The Privy Council Office, the bureaucracy that serves the prime minister and cabinet, played a key role in designing a lengthy 15-month hiring process for members of the government's badly backlogged social security tribunal, an internal memo shows.

The document, obtained by The Canadian Press, says the process was approved by Prime Minister Stephen Harper just six months before the tribunal launched.

Employment Minister Jason Kenney has pointed the finger at the "rigorous pre-screening process" for new tribunal members as one of the reasons why thousands of terminally ill or injured Canadians are waiting years for appeals after being denied Canada Pension Plan disability benefits.

In an effort to deal with the 11,000-case backlog for social security appeals, mostly involving CPP disability benefits, Kenney has since shortened the 15-month hiring process.

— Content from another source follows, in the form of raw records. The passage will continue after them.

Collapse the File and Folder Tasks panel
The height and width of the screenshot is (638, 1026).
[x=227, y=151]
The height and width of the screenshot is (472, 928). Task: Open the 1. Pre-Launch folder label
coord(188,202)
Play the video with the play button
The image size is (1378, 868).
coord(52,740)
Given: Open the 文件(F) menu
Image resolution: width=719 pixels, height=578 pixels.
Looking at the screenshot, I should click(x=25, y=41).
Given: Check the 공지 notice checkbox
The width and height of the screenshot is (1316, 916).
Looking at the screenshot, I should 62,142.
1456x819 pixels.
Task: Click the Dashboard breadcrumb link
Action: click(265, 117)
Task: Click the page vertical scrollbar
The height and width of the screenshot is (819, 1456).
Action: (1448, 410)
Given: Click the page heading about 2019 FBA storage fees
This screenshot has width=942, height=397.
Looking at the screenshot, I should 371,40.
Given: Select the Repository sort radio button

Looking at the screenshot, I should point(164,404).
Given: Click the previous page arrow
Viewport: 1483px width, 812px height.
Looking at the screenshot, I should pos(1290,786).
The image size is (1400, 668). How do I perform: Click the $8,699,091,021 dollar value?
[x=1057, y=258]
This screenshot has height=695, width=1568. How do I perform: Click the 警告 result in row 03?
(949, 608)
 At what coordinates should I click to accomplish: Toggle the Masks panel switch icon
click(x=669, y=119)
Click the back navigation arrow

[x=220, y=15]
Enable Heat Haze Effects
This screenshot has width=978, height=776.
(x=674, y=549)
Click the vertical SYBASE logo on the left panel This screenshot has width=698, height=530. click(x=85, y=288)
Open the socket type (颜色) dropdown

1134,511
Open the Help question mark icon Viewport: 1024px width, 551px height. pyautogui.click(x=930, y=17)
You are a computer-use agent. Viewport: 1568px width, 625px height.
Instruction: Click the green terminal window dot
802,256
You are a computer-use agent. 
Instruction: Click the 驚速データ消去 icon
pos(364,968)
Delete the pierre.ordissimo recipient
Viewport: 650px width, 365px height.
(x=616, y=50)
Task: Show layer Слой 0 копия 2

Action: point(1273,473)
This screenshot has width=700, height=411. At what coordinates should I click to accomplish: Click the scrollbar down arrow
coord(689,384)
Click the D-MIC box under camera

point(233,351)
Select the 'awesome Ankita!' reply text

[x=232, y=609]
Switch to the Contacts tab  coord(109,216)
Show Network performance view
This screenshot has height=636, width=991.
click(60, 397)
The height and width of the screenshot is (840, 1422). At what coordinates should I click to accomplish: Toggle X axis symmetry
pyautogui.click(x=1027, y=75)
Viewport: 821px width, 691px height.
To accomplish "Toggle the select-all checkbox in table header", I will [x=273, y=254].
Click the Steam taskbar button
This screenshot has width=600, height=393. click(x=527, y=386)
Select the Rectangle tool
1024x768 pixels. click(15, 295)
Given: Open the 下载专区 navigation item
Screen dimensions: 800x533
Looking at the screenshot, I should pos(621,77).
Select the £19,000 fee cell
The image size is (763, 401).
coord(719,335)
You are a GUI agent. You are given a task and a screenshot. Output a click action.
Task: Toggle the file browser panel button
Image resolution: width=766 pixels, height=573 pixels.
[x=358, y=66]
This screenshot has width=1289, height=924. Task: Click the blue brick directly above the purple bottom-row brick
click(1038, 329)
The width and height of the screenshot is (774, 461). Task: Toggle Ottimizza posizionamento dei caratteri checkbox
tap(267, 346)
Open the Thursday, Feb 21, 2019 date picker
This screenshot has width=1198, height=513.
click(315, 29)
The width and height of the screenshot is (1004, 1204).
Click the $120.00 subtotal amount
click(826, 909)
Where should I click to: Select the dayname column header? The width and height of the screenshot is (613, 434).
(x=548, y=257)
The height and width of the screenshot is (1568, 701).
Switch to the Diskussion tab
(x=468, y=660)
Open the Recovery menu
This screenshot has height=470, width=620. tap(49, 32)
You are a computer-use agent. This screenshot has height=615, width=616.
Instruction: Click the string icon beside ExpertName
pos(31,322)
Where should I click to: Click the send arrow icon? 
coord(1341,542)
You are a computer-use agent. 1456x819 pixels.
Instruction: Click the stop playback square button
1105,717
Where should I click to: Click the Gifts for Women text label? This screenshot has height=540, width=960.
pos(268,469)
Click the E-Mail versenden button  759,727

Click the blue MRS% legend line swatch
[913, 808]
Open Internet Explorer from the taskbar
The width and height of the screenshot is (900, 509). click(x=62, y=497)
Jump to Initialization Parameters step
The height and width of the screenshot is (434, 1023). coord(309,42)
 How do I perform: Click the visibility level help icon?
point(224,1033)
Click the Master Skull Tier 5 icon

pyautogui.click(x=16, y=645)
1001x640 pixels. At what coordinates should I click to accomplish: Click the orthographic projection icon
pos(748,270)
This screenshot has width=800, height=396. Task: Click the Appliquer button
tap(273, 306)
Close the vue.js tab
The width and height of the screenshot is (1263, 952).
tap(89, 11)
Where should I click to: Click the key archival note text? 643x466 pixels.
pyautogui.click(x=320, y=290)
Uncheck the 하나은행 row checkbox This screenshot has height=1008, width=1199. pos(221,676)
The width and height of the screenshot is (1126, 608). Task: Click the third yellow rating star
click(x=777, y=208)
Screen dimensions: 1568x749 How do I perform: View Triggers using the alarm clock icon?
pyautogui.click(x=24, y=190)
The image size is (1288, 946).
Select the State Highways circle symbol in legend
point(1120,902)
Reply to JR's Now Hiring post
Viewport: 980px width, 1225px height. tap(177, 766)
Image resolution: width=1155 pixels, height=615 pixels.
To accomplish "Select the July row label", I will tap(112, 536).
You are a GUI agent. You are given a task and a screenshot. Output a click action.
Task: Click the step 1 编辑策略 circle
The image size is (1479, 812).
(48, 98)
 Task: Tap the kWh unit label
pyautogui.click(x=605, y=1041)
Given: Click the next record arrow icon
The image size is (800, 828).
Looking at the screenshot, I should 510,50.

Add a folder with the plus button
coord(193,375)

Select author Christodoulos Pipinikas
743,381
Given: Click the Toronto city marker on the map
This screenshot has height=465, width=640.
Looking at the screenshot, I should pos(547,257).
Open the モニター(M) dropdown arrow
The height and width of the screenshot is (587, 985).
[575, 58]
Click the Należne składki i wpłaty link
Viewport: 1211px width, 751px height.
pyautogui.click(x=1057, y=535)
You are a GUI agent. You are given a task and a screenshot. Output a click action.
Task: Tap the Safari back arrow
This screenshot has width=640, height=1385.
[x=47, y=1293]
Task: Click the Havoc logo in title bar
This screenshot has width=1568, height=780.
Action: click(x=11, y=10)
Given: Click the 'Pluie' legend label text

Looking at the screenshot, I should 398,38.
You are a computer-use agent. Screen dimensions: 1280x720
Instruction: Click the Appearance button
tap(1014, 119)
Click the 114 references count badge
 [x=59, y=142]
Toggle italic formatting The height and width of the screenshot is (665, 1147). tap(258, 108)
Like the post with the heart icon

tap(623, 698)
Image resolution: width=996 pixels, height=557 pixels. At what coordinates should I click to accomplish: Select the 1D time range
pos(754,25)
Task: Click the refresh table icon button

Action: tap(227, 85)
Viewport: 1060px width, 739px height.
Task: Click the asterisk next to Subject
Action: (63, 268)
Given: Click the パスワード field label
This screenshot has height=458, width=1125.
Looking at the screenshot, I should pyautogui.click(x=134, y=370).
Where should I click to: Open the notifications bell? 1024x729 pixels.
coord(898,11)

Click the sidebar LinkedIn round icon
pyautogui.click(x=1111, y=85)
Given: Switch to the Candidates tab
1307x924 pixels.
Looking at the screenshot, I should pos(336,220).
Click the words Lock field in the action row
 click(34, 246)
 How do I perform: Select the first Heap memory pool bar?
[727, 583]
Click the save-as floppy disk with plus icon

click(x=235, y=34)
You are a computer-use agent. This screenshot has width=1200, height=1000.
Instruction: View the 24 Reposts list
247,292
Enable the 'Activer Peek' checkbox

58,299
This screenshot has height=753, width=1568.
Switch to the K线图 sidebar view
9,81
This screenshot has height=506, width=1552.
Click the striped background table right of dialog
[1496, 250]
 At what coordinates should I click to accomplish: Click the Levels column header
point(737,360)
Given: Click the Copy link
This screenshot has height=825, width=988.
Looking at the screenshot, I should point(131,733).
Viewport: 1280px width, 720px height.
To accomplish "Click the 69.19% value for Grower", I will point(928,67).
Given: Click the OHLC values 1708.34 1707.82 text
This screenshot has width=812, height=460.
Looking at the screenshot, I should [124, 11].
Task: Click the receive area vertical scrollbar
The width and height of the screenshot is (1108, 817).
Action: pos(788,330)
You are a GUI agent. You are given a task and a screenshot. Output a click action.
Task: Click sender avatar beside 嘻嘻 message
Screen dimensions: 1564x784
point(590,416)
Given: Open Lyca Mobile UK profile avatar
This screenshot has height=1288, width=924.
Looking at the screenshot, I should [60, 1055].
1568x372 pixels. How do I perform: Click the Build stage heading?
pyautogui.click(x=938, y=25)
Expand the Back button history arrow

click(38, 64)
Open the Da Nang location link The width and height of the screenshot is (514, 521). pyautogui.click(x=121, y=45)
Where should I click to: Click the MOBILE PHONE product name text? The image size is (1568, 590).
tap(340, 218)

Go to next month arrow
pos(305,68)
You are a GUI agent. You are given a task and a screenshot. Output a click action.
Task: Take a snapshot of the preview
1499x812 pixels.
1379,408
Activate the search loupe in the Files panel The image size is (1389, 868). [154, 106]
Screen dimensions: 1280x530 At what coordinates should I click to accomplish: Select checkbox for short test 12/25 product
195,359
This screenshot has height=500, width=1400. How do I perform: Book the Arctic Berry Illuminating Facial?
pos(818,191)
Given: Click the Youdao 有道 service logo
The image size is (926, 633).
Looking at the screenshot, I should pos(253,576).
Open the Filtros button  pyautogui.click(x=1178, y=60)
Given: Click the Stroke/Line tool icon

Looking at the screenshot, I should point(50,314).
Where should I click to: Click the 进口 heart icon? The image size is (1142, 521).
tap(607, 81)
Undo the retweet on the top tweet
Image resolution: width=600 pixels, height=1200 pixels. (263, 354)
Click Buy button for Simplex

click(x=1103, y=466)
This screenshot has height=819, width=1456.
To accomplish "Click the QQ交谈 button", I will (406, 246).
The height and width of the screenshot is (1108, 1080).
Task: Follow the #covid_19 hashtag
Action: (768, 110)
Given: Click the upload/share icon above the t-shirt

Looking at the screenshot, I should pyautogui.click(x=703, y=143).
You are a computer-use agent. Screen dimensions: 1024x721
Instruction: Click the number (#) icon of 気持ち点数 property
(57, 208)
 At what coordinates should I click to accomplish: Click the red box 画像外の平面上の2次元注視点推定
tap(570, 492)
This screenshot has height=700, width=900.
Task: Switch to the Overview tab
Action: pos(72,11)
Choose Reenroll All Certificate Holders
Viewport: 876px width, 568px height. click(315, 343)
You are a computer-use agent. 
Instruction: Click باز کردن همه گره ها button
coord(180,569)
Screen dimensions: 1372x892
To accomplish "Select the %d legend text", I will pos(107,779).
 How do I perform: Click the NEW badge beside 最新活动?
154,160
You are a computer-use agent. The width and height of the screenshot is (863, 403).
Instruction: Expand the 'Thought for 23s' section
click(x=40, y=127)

Critics question why PCO would have designed such a lengthy screening process to begin with, and why Harper agreed to it. Former adjudicators under the old system say they were brought on board in a much shorter period of time.

"Approving a 15-month hiring process for an organization that would open in six months shows the government had little concern about the fact that it would leave thousands of vulnerable Canadians in an appalling and completely unnecessary situation," Liberal MP Rodger Cuzner said Wednesday.

"But these are the kinds of decisions that get made when Priority 1 is saving money to pay for an income-splitting benefit for the wealthy."

The new tribunal inherited about 6,000 outstanding cases when it launched on April 1, 2013, replacing four former appeals panels in what was billed as an effort to streamline the process and save Canadian taxpayers $25-million a year.

In a memo to Kenney sent in January from Service Canada and obtained via the Access to Information Act, the minister was told that "discussions with PCO resulted in a selection process for SST members, approved by the prime minister, which sets the parameters for future selection initiatives."

The memo, written as the social security backlog continued to swell, says a 12-month selection process was in place on the tribunal and an additional three months were required to appoint candidates to the proper positions.

"The total estimated time for a selection and appointment process would be 15 months," the memo read, asking Kenney to be mindful of the lengthy hiring process while urging him to sign off as soon as possible on new hires.

The memo also delves into difficulties finding bilingual candidates to hear appeals on the new tribunal.

"The current pool ... has no bilingual candidates outside of Quebec and there are limited candidates in some regions," it reads. "There are also only four aboriginal people, two persons with disabilities and six visible minority candidates."

Critics have pointed out that there were already 1,000 well-qualified part-time referees working in the old system who could have been approached to work on the new tribunal, or kept on while new members were being vetted, in order to prevent even further delays for some of Canada's most vulnerable citizens.

Only a handful of former referees were hired onto the new tribunal. And new appointees sat idle for much of their first year of employment, those familiar with the launch of the tribunal have said.

Philippe Rabot, one-time review tribunals commissioner under the old system, has said that 30-40 appointees making $100,000 were "sitting at home that first year."

No work was assigned to them because the tribunal simply wasn't ready to roll out on April 1, 2013, he said. The tribunal, meantime, says those appointees were being mentored by more "more experienced members" and learning how to operate a new case management computer system.

A former referee under the old system said she was personally laid off two years ago by someone who had just left the PCO to join Employment and Social Development.

"The PCO was definitely deeply involved in the entire transition from the old system to the new tribunal," said the former referee, who spoke on condition of anonymity out of fear of reprisals.

There are now 73 full-timers on the new tribunal and a freshly hired part-time complement of 22 employees.

A spokesman for the tribunal said Wednesday that at Kenney's request earlier this year, the hiring process was shortened for both full-time and part-time members.

"The department accelerated the 2014 process by conducting three concurrent panels for interviews (instead of only one panel), and prioritizing those candidates who indicated interest in part-time positions," said Pierre Nolet.